(Record set Opens)

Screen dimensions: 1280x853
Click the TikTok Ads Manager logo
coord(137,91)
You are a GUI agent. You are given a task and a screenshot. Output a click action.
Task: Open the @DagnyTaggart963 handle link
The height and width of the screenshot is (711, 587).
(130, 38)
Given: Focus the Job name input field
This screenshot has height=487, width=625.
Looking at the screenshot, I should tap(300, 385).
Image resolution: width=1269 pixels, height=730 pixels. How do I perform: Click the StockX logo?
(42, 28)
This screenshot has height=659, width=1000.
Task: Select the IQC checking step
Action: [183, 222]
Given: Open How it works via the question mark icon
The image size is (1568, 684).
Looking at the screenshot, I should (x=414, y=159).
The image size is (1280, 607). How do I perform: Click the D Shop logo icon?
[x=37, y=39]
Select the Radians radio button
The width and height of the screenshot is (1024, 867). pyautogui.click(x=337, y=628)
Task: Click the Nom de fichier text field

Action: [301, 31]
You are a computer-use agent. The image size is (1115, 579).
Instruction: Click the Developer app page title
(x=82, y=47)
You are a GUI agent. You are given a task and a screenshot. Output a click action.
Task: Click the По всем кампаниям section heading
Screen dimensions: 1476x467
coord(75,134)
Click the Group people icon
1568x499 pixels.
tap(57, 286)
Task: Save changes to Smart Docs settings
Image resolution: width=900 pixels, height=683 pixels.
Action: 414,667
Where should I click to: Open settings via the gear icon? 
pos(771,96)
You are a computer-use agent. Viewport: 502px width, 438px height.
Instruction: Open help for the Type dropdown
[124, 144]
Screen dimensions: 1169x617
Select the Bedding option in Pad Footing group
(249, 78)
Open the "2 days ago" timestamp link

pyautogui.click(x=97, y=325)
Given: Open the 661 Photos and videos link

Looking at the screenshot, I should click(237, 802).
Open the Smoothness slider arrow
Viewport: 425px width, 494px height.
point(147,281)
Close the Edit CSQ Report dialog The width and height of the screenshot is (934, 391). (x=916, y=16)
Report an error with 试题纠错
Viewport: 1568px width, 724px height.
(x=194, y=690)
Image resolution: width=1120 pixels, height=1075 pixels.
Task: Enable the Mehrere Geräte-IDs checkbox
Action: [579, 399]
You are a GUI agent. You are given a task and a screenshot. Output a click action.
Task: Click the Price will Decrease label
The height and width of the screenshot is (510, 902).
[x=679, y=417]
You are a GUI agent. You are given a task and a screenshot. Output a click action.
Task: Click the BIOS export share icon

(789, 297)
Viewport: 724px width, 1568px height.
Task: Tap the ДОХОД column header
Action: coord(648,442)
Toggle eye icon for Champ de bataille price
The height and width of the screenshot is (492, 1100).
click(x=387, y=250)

(Record set Closes)

#### What is required
Please find every line in the records that contains the word "computer", and copy it out.

#### Answer to this exercise
You are a computer-use agent. The image size is (1115, 579).
You are a computer-use agent. Viewport: 502px width, 438px height.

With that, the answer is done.